= Soal Latihan =
1 > Menurut teks tentang hukum acara pilkada di bawah, berapa lama waktu pendaftaran perselisihan hasil dalam pemilihan serentak?
2 > Tolong lanjutkan teks tentang hukum acara pilkada di bawah, mulai sesudah kalimat terakhirnya.

Text
Hukum Acara Perselisihan Hasil Pilkada Serentak di Mahkamah Konstitusi
Buku ini pada pokoknya hendak menguraikan proses beracara berdasarkan pedoman yang dimuat dalam PMK Nomor 1 dan 4 Tahun 2015, disertai proses sebelum pilkada serentak, baik pada saat di Mahkamah Agung maupun setelah dilimpahkan ke Mahkamah Konstitusi. Pada bab 2 didahului dengan uraian sekilas tentang dinamika pengisian jabatan tertinggi di pemerintahan daerah. Berikutnya, pada bab 3 diuraikan tata cara atau hukum acara perselisihan hasil pemilihan secara langsung pada saat menjadi kewenangan Mahkamah Agung, bagaimana dinamika dan praktik hukum acaranya, sehingga muncul putusan Mahkamah Agung yang ultra petitia, sampai adanya upaya hukum luar biasa berupa peninjauan kembali, meskipun putusan perkara perselisihan hasil bersifat final dan mengikat.
Pada bab 4 diuraikan mekanisme atau prosedur beracara atas perselisihan hasil pemilihan secara langsung ketika sesudah dilimpahkan ke Mahkamah Konstitusi, bagaimana hukum acara dan dinamikanya, sehingga belakangan justru lebih banyak dihadapkan pada sengketa proses yang bersifat terstruktur, sistematis, dan masif (TSM). Pada bab 5, diuraikan hukum acara perselisihan hasil dalam pemilihan serentak, yang mulai dibatasi dengan presentase selisih perolehan suara. Sesuai dengan pedoman yang diterbitkan dalam PMK Nomor 1 Tahun 2015, diuraikan siapa saja subjectum litis yang dapat berkedsudukan menjadi pihak, apa objek perselisihan, kapan batas waktu pengajuan, alat bukti apa saja yang dipertimbangkan, serta bagaimana proses pemeriksaannya. Ada dua perbedaan mendasar soal waktu, yakni waktu pendaftaran hanya 3 x 24 jam sejak objek sengketa ditetapkan, dan waktu penyelesaian hingga diputus Mahkamah Konstitusi, yang semula hanya 14 hari, kini cukup panjang, menjadi 45 hari kerja. Selain itu, dibahas pula tentang mekanisme pengajuan perselisihan hasil pemilihan calon tunggal sebagai hal yang baru muncul sepanjang penyelenggaraan Pemilukada secara langsung, berdasarkan PMK No. 4 Tahun 2015.

[Data penentuan letak kata dan elemen]
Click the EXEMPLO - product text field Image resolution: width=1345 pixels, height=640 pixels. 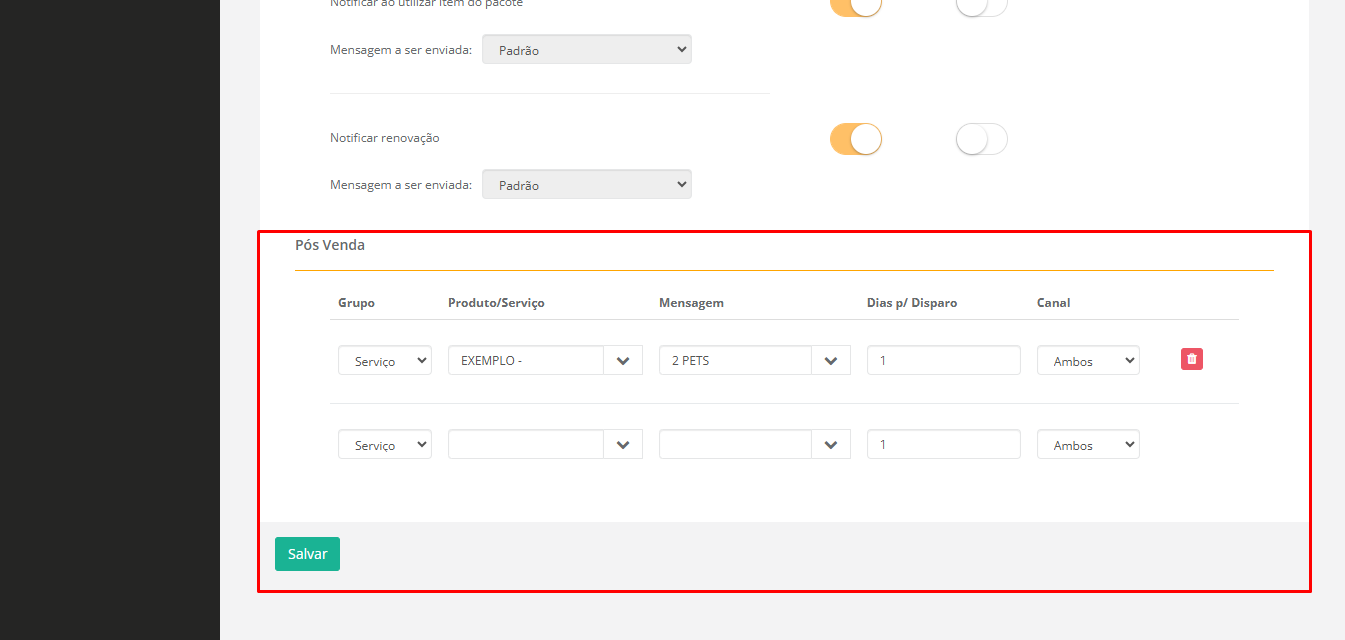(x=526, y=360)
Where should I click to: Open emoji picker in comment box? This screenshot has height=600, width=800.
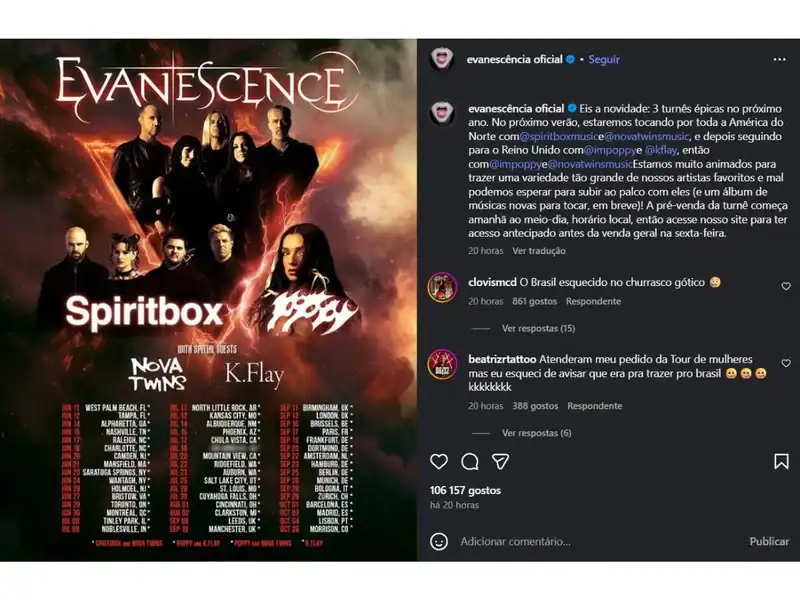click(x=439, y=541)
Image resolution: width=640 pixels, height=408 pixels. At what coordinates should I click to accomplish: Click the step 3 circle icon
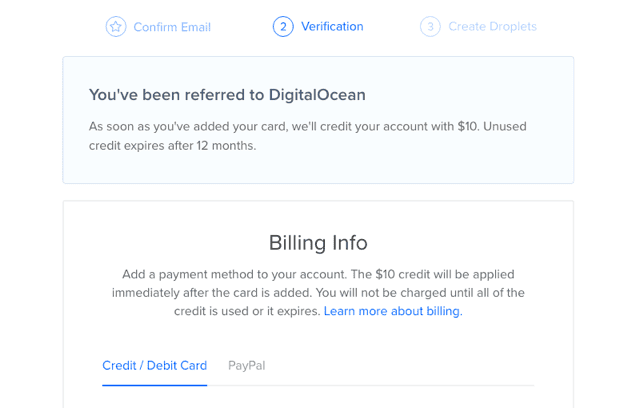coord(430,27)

= Jawaban per Soal =
1 > Waktu pendaftarannya hanya 3 x 24 jam sejak objek sengketa ditetapkan.

2 >
Bagaimana halnya dengan pemohon yang bukan peserta dan soal pokok permohonan berdasarkan atas pelanggaran proses yang TSM? Baik UU Pemilihan serentak maupun PMK, keduanya tidak mengatur. Namun demikian, dari berbagai yurisprudensi putusan Mahkamah Konstitusi sejak 2008 sampai 2014, alasan-alasan untuk diajukannya keberatan atas dasar dua hal tersebut tidak tertutup kemungkinan. Contoh kasus yang mempertimbangkan pelanggaran TSM dalam yurisprudensi Putusan Mahkamah Konstitusi terdapat dalam Bab 6.
Pada bagian penutup di Bab 7, diuraikan yurisprudensi Putusan Mahkamah Konstitusi yang mempertimbangkan pelanggaran terhadap hak untuk dipilih atau rights to be candidate. Sepanjang dapat dibuktikan adanya upaya penyelenggara menghalangi seseorang untuk menjasi peserta sehingga melanggara rights to candidate, ataupun dapat dibuktikan pelanggaran yang mencederai demokrasi, sepertinya Mahkamah Konstitusi tetap berpegang pada prinsip hukum dan keadilan yang dianut secara universal. Tidak seorangpun boleh diuntungkan oleh penyimpangan dan pelanggaran yang dilakukannya sendiri dan pelanggraanyang dilakukan oleh orang lain, atau "nullus/nemo commodum capere potest de injuria sua propia".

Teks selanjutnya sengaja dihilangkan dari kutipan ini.